Samsun
Athena’nın solisti Gökhan Özoğuz, son dönemde özellikle Ekrem İmamoğlu’na verdiği destekle ve AKP’li yetkililere yönelik eleştirileriyle gündemin en çok konuşulan isimlerinden biri oldu.
Son olarak, kendisine George Orwell’in kült distopik romanı ‘1984’ü okumasını tavsiye eden bir takipçisine verdiği cevabın ardından bir kez daha Twitter gündemine oturan Özoğuz, pazartesi gece Samsun’da gerçekleştirilen Athena konserinde seslendirdikleri son üç şarkıyla aslında hem durduğu yere dair bazı ipuçları veriyor hem de kendisine yönelik eleştirileri yaptığı en iyi şeyle, -müzikle yanıtlıyordu.
Konserin açılışında Nâzım Hikmet’ten gelen ‘Geberiyorum’, iftar öncesinde sokakta sigara içen birilerini görmenin mümkün olmadığı, kafe ve restoranlarda yemek yiyenlerin dükkanların yoldan az gözüken kısımlarına saklandığı Samsun için yüksek bir başlangıçtı. “Geçip gitmiş günler gelin; rakı için, sarhoş olun” sözlerini, bir Ramazan akşamı konseri en önden izleyen başörtülü genç kadınlar ile birbirlerine sarılmış çiftlerin ağzından aynı anda duymak, ilerleyen dakikalarda Özoğuz’un yapacağı ‘birbirimize saygı’ çağrısının aslında cevapsız kalmadığını gösteriyordu.

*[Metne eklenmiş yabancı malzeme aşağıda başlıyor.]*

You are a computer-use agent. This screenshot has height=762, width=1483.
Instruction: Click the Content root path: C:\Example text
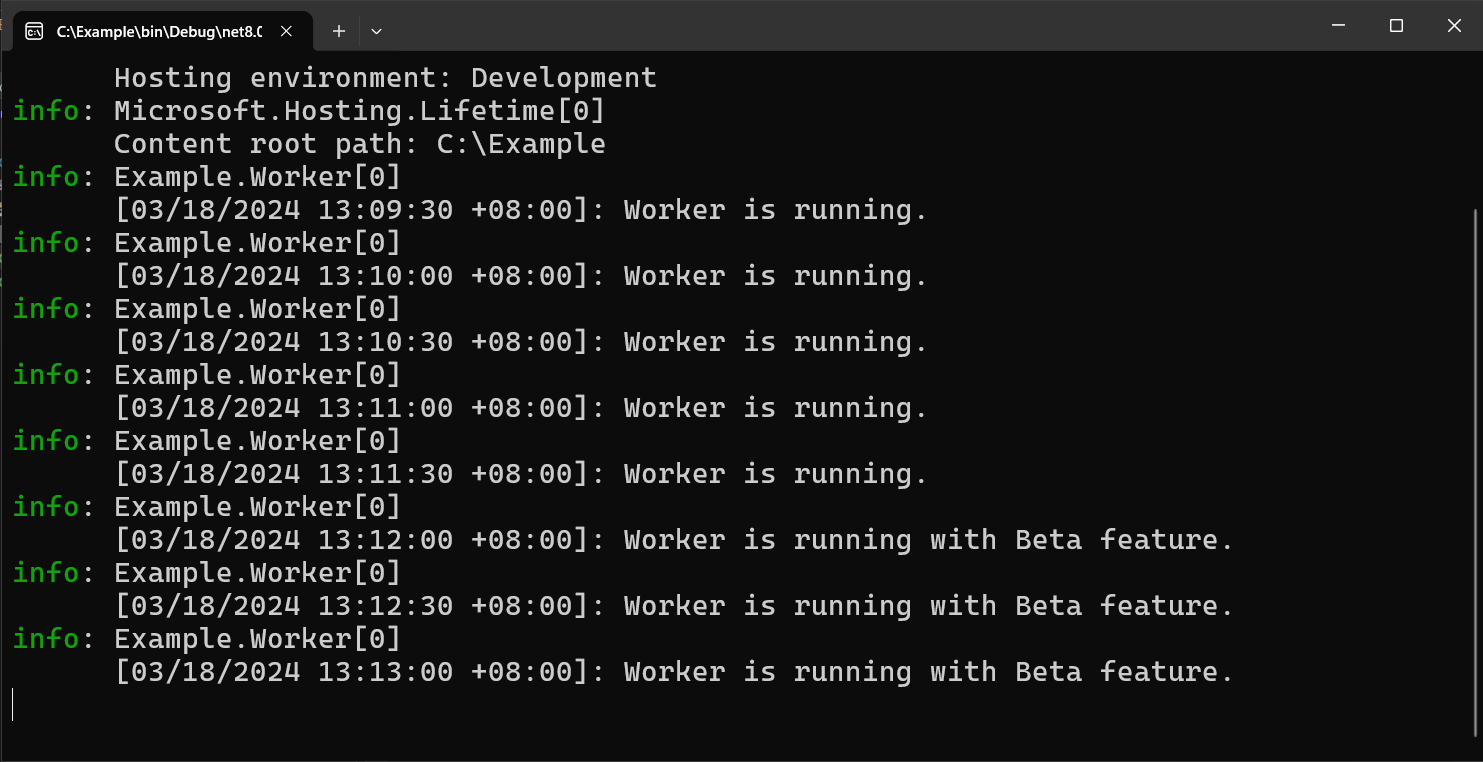[x=360, y=143]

Çanakkale Türküsü’nden İstanbul’un sevilen gay clublarından Love’da çekilen ve odağına bir drag queen’i alan klibiyle bilinen‘Ses Etme’ye uzanan repertuara seyircilerin ilgisi ve Athena’nın sahnedeki enerjisi, Samsun’daki konserin unutulmazlar arasına gireceğinin işaretlerini verirken; asıl imza ise son üç şarkıyla geldi.
Athena, konserin kapanış kısmına sözleri ve bestesi Ruhi Su’ya ait, 1969’daki 6. Filo eylemlerine adanan ‘Ellerinde Pankartlar’la başladı. AKP’nin yüzde 50’ye yakın oy aldığı, 31 Mart’ta belediye başkanlığı seçiminin AKP-İyi Parti adayları ile MHP’den ihraç edilmesi sonrası yarışa bağımsız aday olarak katılan Erhan Usta arasında geçtiği, klasik Karadeniz muhafazakarlığından hiç de uzak olmayan Samsun’da binlerce kişi “Kalkın ayağa kalkın” bölümünde Athena’ya eşlik ediyordu.

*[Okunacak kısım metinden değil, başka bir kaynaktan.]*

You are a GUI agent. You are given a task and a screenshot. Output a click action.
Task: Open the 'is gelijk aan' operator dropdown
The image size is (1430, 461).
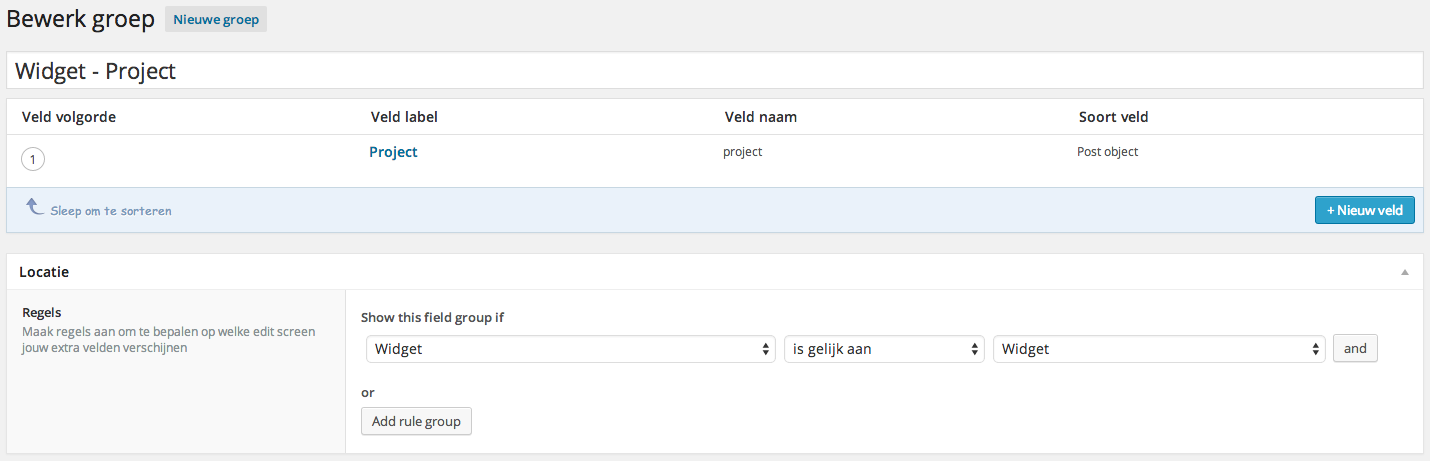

Gökhan Özoğuz, birkaç gün önce Twitter’da Grup Yorum’dan İnce Memed’i paylaşmasının ardından ‘terör sevici’ yorumlarına maruz kalmış ve eleştirilere “Milletçe iyice delirdik” diye cevap vermişti. Athena’nın daha önce sadece birkaç konserinde seslendirdiği şarkıyı yeniden repertuarına alması, Ruhi Su’nun eserini sıklıkla konserlerinde çalan Grup Yorum’a da küçük bir selam oldu.

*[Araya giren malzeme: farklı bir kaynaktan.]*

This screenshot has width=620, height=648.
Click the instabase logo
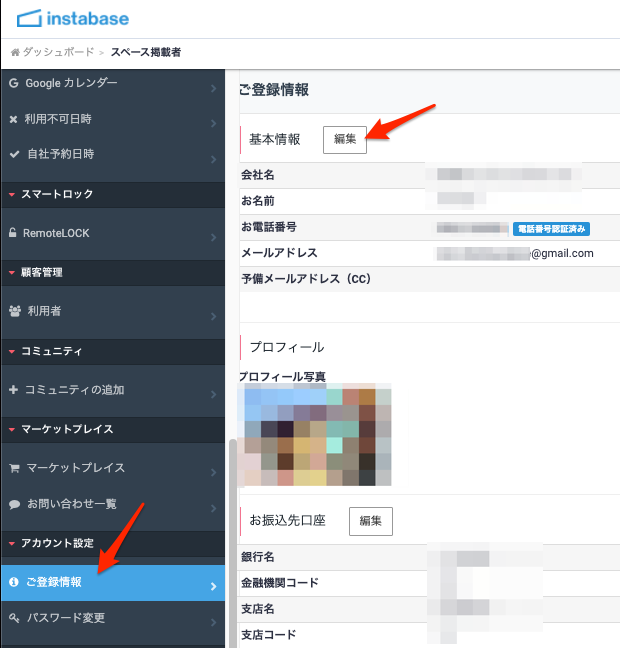pyautogui.click(x=73, y=18)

Bir sonraki şarkı ise aslında İmamoğlu’na desteği ve İstanbul’da seçimlerin yenilenmesinin hukuksuz olduğuna dair yorumlarının ardından iktidara yakın isimlerin ‘terörist, yalaka’ ithamlarına maruz kalan, aynı zamanda da karşı cepheden gelen “Bugüne kadar neredeydin, dümenin bozulunca mı geldin” yorumlarıyla başa çıkmaya çalışan Gökhan Gökoğuz’un kendisi üzerinden yürüyen tartışmaya yıllar önce verdiği cevap gibiydi:
“Hayat bu kadar mı
Bence değil
Birkaç sözüm var
Biraz senin gibi
Yıkılmayan duvarları var
Bazen esintili, bazen uzak yakınlarım var
Ben böyleyim, kendi yoluma….”
Şarkı, dövmeleri, turuncu-punk saçlarına rağmen popüler oldukları ilk dönemden bu yana sadece gençlerin değil, bir dönem rol aldıkları filmde de görüldüğü gibi annelerin de beğenisini kazanan, bir şekilde ‘ailemizin punkçısı’ olmayı başaran Gökhan Özoğuz’un ‘yolculuğu’nu da anlatıyordu sanki...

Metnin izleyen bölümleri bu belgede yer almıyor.